David ran UTC from 1994 to 2008, transforming a laggard company into an industry model and laying the groundwork for long-term prosperity by greatly expanding UTC’s global footprint. Along the way, he generated immense returns for shareholders. Chenevert appeared to feel the challenge of filling those shoes during his early days as CEO. Relaxed and talkative during his previous job as president of UTC’s Pratt & Whitney unit, the imposing French Canadian became cautious and scripted. Reporters who interviewed him sometimes left with little new to write about, save for his pet project, Pratt¹s geared-turbofan engine.
But in pursuing the Goodrich deal, Chenevert demonstrated he has the boldness and confidence to lead UTC on a new course. The acquisition, which is expected to close next year, will reignite UTC’s growth in the commercial aviation market, balancing out the company’s industrial businesses. By marrying its Hamilton Sundstrand unit with Goodrich, UTC will increase its presence on important platforms such as the Boeing 787 and Airbus A350 while expanding its heft in a market that will likely grow increasingly crowded with new competitors from emerging markets.
Equally striking is that UTC is making its biggest acquisition ever -- and its first major aerospace deal since 1999 -- at a time when multi-industry conglomerates are coming under intense pressure from activist shareholders to unlock value by splitting up. Tyco International Ltd. announced plans last week to break into three companies, following in the footsteps of ITT Industries Inc. and The McGraw-Hill Companies, the parent of Aviation Week. In the defense industry, companies such as Northrop Grumman and L-3 Communications have given in to shareholder demands to spin off underperforming assets.

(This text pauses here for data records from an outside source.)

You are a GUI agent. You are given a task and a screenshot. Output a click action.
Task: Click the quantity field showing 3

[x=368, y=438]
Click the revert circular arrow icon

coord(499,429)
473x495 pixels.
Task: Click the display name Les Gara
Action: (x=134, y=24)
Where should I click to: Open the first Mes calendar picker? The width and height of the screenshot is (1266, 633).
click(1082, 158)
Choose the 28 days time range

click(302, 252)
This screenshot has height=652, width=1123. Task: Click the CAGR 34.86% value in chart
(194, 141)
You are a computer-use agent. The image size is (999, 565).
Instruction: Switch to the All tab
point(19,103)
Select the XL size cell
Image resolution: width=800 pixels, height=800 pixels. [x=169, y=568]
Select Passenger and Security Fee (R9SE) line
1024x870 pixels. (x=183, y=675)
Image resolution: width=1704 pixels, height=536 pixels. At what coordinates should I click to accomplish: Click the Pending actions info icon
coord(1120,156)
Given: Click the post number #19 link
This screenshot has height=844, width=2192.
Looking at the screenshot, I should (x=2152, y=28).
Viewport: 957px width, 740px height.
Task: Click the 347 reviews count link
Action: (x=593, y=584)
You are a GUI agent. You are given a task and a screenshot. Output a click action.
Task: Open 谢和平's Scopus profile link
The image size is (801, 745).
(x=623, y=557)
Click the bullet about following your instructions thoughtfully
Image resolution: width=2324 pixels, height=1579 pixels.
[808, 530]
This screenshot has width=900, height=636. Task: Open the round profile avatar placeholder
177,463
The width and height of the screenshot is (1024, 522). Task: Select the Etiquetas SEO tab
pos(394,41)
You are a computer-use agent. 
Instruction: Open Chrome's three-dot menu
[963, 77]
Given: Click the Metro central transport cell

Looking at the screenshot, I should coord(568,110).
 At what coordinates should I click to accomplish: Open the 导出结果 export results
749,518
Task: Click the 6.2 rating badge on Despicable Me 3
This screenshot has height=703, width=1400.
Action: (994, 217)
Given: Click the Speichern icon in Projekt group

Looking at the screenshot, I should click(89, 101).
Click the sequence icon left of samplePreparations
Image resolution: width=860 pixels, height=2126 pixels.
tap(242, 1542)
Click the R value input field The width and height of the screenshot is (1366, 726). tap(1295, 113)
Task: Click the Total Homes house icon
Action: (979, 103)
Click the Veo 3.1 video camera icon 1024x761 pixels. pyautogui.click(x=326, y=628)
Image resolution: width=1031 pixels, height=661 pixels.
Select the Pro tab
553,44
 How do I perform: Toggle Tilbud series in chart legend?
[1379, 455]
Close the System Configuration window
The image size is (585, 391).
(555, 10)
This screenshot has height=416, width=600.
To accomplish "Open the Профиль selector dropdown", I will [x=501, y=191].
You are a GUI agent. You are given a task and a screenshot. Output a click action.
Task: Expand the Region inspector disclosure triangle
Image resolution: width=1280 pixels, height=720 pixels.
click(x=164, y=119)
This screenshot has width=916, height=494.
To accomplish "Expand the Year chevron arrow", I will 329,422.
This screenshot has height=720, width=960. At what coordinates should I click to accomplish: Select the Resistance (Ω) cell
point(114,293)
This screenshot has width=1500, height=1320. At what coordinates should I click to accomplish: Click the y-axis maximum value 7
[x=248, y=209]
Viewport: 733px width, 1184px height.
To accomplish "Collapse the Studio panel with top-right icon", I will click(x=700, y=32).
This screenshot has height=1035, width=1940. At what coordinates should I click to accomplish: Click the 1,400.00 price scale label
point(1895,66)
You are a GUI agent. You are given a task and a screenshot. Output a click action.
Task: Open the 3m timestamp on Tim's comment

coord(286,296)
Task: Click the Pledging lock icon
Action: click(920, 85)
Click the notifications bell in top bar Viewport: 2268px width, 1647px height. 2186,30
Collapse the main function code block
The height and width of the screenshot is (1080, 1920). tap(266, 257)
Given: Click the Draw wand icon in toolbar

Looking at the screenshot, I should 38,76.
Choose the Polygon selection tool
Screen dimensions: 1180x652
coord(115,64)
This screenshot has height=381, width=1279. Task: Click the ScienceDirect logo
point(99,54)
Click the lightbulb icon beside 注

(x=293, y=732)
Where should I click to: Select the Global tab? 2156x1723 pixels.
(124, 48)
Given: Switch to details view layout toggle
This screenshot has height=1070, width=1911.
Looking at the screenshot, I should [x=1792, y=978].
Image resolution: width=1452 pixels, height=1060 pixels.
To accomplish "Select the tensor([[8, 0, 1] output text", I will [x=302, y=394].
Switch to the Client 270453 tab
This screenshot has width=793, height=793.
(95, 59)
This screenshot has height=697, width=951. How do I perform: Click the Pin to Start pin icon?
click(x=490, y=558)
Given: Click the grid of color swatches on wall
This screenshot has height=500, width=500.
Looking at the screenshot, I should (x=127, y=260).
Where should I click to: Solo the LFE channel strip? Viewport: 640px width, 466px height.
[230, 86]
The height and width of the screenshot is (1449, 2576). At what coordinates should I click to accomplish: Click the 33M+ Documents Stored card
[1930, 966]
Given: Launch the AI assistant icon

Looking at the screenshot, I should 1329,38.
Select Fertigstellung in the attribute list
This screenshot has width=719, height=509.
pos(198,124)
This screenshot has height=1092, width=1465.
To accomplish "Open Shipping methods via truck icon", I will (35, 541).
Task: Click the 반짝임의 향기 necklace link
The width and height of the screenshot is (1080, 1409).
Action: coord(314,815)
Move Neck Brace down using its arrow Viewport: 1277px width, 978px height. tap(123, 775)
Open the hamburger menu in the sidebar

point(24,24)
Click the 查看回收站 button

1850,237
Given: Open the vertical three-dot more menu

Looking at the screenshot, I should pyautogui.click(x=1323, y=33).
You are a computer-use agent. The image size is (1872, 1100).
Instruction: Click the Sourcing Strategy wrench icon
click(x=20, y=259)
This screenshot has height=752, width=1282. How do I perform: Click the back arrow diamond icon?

Buying Goodrich is just the first step for UTC, however. For the deal to pay off, the two companies will have to find a way to successfully join their cultures. It took many of the big mergers of the 1990s 5-10 years to accomplish that. “The blending of our two cultures is extremely important,” acknowledges Goodrich CEO Marshall Larsen, who is slated to run a new UTC unit that combines Goodrich and Hamilton Sundstrand. But, he adds, “we¹ve come to believe that our cultures are not that different.”
Chenevert is putting his chips on the table, and if the merger succeeds, UTC shareholders will reap benefits for years to come. Nobody can or should take David’s accomplishments from him. But it’s time for another legacy to be created.